# What is expected
Your response should consist solely of the records, written out exactly.

□ □ □

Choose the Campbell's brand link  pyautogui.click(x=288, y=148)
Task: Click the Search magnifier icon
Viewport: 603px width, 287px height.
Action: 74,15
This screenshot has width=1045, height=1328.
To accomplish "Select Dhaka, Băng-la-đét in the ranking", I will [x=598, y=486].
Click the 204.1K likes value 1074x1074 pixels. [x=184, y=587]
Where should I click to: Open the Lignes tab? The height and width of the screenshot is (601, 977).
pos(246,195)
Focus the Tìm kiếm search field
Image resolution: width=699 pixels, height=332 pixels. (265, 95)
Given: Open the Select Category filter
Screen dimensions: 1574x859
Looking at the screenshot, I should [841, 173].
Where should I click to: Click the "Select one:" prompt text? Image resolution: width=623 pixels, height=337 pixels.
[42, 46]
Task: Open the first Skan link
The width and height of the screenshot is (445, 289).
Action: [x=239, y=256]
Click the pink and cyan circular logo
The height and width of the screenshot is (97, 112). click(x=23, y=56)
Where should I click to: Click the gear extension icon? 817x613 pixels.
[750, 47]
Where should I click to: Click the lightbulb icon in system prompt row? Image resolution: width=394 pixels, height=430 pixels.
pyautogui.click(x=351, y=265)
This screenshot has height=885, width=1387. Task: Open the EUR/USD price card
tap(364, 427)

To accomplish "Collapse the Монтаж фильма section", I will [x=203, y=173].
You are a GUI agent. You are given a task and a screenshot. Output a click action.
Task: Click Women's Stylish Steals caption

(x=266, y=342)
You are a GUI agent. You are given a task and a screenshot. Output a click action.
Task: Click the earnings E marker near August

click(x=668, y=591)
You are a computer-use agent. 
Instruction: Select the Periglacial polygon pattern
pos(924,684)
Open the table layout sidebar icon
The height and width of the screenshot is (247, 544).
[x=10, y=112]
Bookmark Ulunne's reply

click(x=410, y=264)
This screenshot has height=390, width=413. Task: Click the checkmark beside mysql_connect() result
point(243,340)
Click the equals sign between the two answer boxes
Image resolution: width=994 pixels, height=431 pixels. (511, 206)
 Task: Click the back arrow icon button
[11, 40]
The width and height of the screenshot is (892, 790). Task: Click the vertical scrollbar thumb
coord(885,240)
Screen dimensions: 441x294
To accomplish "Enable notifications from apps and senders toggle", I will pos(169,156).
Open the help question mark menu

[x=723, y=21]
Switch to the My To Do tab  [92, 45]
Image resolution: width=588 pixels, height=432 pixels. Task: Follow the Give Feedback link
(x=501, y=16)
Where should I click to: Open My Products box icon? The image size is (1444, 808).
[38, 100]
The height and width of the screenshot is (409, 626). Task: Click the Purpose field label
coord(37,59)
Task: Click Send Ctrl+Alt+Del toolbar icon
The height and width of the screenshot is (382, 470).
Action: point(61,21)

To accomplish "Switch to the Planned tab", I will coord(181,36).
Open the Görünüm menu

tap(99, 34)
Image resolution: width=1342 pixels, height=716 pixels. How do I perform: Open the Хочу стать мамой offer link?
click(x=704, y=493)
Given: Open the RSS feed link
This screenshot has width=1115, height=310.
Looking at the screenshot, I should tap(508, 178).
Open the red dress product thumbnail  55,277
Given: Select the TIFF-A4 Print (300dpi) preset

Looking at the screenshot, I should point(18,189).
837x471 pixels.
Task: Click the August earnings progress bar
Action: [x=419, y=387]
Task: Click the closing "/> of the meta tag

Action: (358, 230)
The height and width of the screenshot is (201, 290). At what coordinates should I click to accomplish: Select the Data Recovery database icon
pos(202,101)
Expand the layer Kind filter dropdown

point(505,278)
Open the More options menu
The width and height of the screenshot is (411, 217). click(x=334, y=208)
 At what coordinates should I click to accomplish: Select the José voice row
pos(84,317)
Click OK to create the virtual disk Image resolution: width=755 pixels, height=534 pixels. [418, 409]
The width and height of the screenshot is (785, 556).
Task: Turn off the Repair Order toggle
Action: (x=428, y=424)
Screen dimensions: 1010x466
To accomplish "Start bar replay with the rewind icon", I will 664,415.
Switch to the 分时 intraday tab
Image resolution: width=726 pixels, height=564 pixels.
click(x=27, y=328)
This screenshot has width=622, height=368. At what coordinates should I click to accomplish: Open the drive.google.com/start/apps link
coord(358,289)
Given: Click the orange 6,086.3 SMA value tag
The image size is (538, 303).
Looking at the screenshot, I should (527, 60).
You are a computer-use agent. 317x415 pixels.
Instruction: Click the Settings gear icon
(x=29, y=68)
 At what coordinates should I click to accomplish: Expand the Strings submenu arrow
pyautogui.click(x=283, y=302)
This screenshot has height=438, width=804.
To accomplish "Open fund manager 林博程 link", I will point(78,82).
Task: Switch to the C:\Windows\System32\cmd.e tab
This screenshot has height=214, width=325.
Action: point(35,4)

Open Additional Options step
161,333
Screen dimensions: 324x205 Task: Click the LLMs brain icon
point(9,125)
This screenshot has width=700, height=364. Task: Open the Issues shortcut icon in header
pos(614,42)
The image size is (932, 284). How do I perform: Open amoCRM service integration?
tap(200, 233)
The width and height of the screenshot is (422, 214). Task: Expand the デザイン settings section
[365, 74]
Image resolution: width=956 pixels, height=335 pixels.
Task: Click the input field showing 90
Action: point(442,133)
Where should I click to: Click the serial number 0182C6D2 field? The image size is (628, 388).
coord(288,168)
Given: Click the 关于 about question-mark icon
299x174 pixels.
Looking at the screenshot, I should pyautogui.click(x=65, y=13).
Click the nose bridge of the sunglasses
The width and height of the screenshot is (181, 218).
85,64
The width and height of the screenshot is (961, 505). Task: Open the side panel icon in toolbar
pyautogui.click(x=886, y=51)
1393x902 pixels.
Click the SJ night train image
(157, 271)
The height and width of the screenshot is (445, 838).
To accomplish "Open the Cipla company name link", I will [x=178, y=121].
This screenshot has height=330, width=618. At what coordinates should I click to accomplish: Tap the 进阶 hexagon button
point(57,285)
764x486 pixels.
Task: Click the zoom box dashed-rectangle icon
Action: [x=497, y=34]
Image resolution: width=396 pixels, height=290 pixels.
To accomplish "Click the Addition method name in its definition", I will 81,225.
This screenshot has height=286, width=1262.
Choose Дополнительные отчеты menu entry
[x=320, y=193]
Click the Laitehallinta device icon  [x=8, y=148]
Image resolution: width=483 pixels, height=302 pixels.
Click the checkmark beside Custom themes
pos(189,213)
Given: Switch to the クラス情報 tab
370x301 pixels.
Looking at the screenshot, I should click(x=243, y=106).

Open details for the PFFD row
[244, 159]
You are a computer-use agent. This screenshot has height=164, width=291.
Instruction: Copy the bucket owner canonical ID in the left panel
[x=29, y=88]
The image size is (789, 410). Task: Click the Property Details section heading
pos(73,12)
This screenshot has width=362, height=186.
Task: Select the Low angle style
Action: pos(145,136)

□ □ □

# Exercise output
Choose the Campbell's brand link  pyautogui.click(x=288, y=148)
Task: Click the Search magnifier icon
Viewport: 603px width, 287px height.
Action: 74,15
This screenshot has width=1045, height=1328.
To accomplish "Select Dhaka, Băng-la-đét in the ranking", I will [x=598, y=486].
Click the 204.1K likes value 1074x1074 pixels. [x=184, y=587]
Where should I click to: Open the Lignes tab? The height and width of the screenshot is (601, 977).
pos(246,195)
Focus the Tìm kiếm search field
Image resolution: width=699 pixels, height=332 pixels. (265, 95)
Given: Open the Select Category filter
Screen dimensions: 1574x859
Looking at the screenshot, I should [841, 173].
Where should I click to: Click the "Select one:" prompt text? Image resolution: width=623 pixels, height=337 pixels.
[42, 46]
Task: Open the first Skan link
The width and height of the screenshot is (445, 289).
Action: [x=239, y=256]
Click the pink and cyan circular logo
The height and width of the screenshot is (97, 112). click(x=23, y=56)
Where should I click to: Click the gear extension icon? 817x613 pixels.
[750, 47]
Where should I click to: Click the lightbulb icon in system prompt row? Image resolution: width=394 pixels, height=430 pixels.
pyautogui.click(x=351, y=265)
This screenshot has height=885, width=1387. Task: Open the EUR/USD price card
tap(364, 427)

To accomplish "Collapse the Монтаж фильма section", I will [x=203, y=173].
You are a GUI agent. You are given a task and a screenshot. Output a click action.
Task: Click Women's Stylish Steals caption

(x=266, y=342)
You are a GUI agent. You are given a task and a screenshot. Output a click action.
Task: Click the earnings E marker near August

click(x=668, y=591)
You are a computer-use agent. 
Instruction: Select the Periglacial polygon pattern
pos(924,684)
Open the table layout sidebar icon
The height and width of the screenshot is (247, 544).
[x=10, y=112]
Bookmark Ulunne's reply

click(x=410, y=264)
This screenshot has height=390, width=413. Task: Click the checkmark beside mysql_connect() result
point(243,340)
Click the equals sign between the two answer boxes
Image resolution: width=994 pixels, height=431 pixels. (511, 206)
 Task: Click the back arrow icon button
[11, 40]
The width and height of the screenshot is (892, 790). Task: Click the vertical scrollbar thumb
coord(885,240)
Screen dimensions: 441x294
To accomplish "Enable notifications from apps and senders toggle", I will pos(169,156).
Open the help question mark menu

[x=723, y=21]
Switch to the My To Do tab  [92, 45]
Image resolution: width=588 pixels, height=432 pixels. Task: Follow the Give Feedback link
(x=501, y=16)
Where should I click to: Open My Products box icon? The image size is (1444, 808).
[38, 100]
The height and width of the screenshot is (409, 626). Task: Click the Purpose field label
coord(37,59)
Task: Click Send Ctrl+Alt+Del toolbar icon
The height and width of the screenshot is (382, 470).
Action: point(61,21)

To accomplish "Switch to the Planned tab", I will coord(181,36).
Open the Görünüm menu

tap(99, 34)
Image resolution: width=1342 pixels, height=716 pixels. How do I perform: Open the Хочу стать мамой offer link?
click(x=704, y=493)
Given: Open the RSS feed link
This screenshot has width=1115, height=310.
Looking at the screenshot, I should tap(508, 178).
Open the red dress product thumbnail  55,277
Given: Select the TIFF-A4 Print (300dpi) preset

Looking at the screenshot, I should point(18,189).
837x471 pixels.
Task: Click the August earnings progress bar
Action: [x=419, y=387]
Task: Click the closing "/> of the meta tag

Action: (358, 230)
The height and width of the screenshot is (201, 290). At what coordinates should I click to accomplish: Select the Data Recovery database icon
pos(202,101)
Expand the layer Kind filter dropdown

point(505,278)
Open the More options menu
The width and height of the screenshot is (411, 217). click(x=334, y=208)
 At what coordinates should I click to accomplish: Select the José voice row
pos(84,317)
Click OK to create the virtual disk Image resolution: width=755 pixels, height=534 pixels. [418, 409]
The width and height of the screenshot is (785, 556).
Task: Turn off the Repair Order toggle
Action: (x=428, y=424)
Screen dimensions: 1010x466
To accomplish "Start bar replay with the rewind icon", I will 664,415.
Switch to the 分时 intraday tab
Image resolution: width=726 pixels, height=564 pixels.
click(x=27, y=328)
This screenshot has width=622, height=368. At what coordinates should I click to accomplish: Open the drive.google.com/start/apps link
coord(358,289)
Given: Click the orange 6,086.3 SMA value tag
The image size is (538, 303).
Looking at the screenshot, I should (527, 60).
You are a computer-use agent. 317x415 pixels.
Instruction: Click the Settings gear icon
(x=29, y=68)
 At what coordinates should I click to accomplish: Expand the Strings submenu arrow
pyautogui.click(x=283, y=302)
This screenshot has height=438, width=804.
To accomplish "Open fund manager 林博程 link", I will point(78,82).
Task: Switch to the C:\Windows\System32\cmd.e tab
This screenshot has height=214, width=325.
Action: point(35,4)

Open Additional Options step
161,333
Screen dimensions: 324x205 Task: Click the LLMs brain icon
point(9,125)
This screenshot has width=700, height=364. Task: Open the Issues shortcut icon in header
pos(614,42)
The image size is (932, 284). How do I perform: Open amoCRM service integration?
tap(200, 233)
The width and height of the screenshot is (422, 214). Task: Expand the デザイン settings section
[365, 74]
Image resolution: width=956 pixels, height=335 pixels.
Task: Click the input field showing 90
Action: point(442,133)
Where should I click to: Click the serial number 0182C6D2 field? The image size is (628, 388).
coord(288,168)
Given: Click the 关于 about question-mark icon
299x174 pixels.
Looking at the screenshot, I should pyautogui.click(x=65, y=13).
Click the nose bridge of the sunglasses
The width and height of the screenshot is (181, 218).
85,64
The width and height of the screenshot is (961, 505). Task: Open the side panel icon in toolbar
pyautogui.click(x=886, y=51)
1393x902 pixels.
Click the SJ night train image
(157, 271)
The height and width of the screenshot is (445, 838).
To accomplish "Open the Cipla company name link", I will [x=178, y=121].
This screenshot has height=330, width=618. At what coordinates should I click to accomplish: Tap the 进阶 hexagon button
point(57,285)
764x486 pixels.
Task: Click the zoom box dashed-rectangle icon
Action: [x=497, y=34]
Image resolution: width=396 pixels, height=290 pixels.
To accomplish "Click the Addition method name in its definition", I will 81,225.
This screenshot has height=286, width=1262.
Choose Дополнительные отчеты menu entry
[x=320, y=193]
Click the Laitehallinta device icon  [x=8, y=148]
Image resolution: width=483 pixels, height=302 pixels.
Click the checkmark beside Custom themes
pos(189,213)
Given: Switch to the クラス情報 tab
370x301 pixels.
Looking at the screenshot, I should click(x=243, y=106).

Open details for the PFFD row
[244, 159]
You are a computer-use agent. This screenshot has height=164, width=291.
Instruction: Copy the bucket owner canonical ID in the left panel
[x=29, y=88]
The image size is (789, 410). Task: Click the Property Details section heading
pos(73,12)
This screenshot has width=362, height=186.
Task: Select the Low angle style
Action: pos(145,136)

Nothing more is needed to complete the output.